**Raw data**
====

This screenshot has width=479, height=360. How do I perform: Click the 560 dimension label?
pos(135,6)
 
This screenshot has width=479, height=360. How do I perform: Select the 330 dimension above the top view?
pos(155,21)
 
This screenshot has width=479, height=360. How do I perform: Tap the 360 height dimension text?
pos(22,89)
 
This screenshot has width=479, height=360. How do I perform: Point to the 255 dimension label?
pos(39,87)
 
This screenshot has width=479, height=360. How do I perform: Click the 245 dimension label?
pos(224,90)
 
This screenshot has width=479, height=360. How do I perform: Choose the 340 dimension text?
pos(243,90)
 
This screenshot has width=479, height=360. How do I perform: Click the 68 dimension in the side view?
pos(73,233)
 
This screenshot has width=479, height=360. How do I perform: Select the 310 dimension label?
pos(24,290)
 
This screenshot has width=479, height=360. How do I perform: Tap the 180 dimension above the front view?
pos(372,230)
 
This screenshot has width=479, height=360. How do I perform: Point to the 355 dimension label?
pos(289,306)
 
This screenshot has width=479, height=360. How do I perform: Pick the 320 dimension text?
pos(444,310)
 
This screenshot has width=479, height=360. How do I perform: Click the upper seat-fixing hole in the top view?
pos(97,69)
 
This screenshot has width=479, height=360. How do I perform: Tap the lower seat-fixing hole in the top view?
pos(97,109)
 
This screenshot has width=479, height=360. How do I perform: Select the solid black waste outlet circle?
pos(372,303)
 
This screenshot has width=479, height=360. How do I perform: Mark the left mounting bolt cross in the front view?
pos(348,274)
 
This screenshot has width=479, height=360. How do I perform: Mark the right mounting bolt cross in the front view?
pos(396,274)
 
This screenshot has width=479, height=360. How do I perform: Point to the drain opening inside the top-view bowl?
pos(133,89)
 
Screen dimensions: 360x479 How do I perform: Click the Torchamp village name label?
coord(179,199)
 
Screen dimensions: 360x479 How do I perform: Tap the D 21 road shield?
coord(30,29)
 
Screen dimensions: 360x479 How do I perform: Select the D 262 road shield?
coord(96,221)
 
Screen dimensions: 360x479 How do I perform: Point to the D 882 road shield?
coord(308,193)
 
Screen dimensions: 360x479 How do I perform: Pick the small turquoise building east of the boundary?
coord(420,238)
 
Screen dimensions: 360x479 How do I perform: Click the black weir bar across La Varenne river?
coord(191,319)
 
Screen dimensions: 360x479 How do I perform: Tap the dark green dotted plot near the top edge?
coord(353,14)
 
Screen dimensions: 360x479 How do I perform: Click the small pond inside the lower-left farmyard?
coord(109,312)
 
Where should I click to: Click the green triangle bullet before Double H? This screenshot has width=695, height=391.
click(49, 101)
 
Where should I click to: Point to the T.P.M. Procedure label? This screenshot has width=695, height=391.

====

**Directive**
Set down every line of the material above word for word, with nothing added, dropped, or changed.

**The response**
This screenshot has width=479, height=360. How do I perform: Click the 560 dimension label?
pos(135,6)
 
This screenshot has width=479, height=360. How do I perform: Select the 330 dimension above the top view?
pos(155,21)
 
This screenshot has width=479, height=360. How do I perform: Tap the 360 height dimension text?
pos(22,89)
 
This screenshot has width=479, height=360. How do I perform: Point to the 255 dimension label?
pos(39,87)
 
This screenshot has width=479, height=360. How do I perform: Click the 245 dimension label?
pos(224,90)
 
This screenshot has width=479, height=360. How do I perform: Choose the 340 dimension text?
pos(243,90)
 
This screenshot has width=479, height=360. How do I perform: Click the 68 dimension in the side view?
pos(73,233)
 
This screenshot has width=479, height=360. How do I perform: Select the 310 dimension label?
pos(24,290)
 
This screenshot has width=479, height=360. How do I perform: Tap the 180 dimension above the front view?
pos(372,230)
 
This screenshot has width=479, height=360. How do I perform: Point to the 355 dimension label?
pos(289,306)
 
This screenshot has width=479, height=360. How do I perform: Pick the 320 dimension text?
pos(444,310)
 
This screenshot has width=479, height=360. How do I perform: Click the upper seat-fixing hole in the top view?
pos(97,69)
 
This screenshot has width=479, height=360. How do I perform: Tap the lower seat-fixing hole in the top view?
pos(97,109)
 
This screenshot has width=479, height=360. How do I perform: Select the solid black waste outlet circle?
pos(372,303)
 
This screenshot has width=479, height=360. How do I perform: Mark the left mounting bolt cross in the front view?
pos(348,274)
 
This screenshot has width=479, height=360. How do I perform: Mark the right mounting bolt cross in the front view?
pos(396,274)
 
This screenshot has width=479, height=360. How do I perform: Point to the drain opening inside the top-view bowl?
pos(133,89)
 
Screen dimensions: 360x479 How do I perform: Click the Torchamp village name label?
coord(179,199)
 
Screen dimensions: 360x479 How do I perform: Tap the D 21 road shield?
coord(30,29)
 
Screen dimensions: 360x479 How do I perform: Select the D 262 road shield?
coord(96,221)
 
Screen dimensions: 360x479 How do I perform: Point to the D 882 road shield?
coord(308,193)
 
Screen dimensions: 360x479 How do I perform: Pick the small turquoise building east of the boundary?
coord(420,238)
 
Screen dimensions: 360x479 How do I perform: Click the black weir bar across La Varenne river?
coord(191,319)
 
Screen dimensions: 360x479 How do I perform: Tap the dark green dotted plot near the top edge?
coord(353,14)
 
Screen dimensions: 360x479 How do I perform: Click the small pond inside the lower-left farmyard?
coord(109,312)
 
Where should I click to: Click the green triangle bullet before Double H? This screenshot has width=695, height=391.
click(49, 101)
 
Where should I click to: Point to the T.P.M. Procedure label? This screenshot has width=695, height=391.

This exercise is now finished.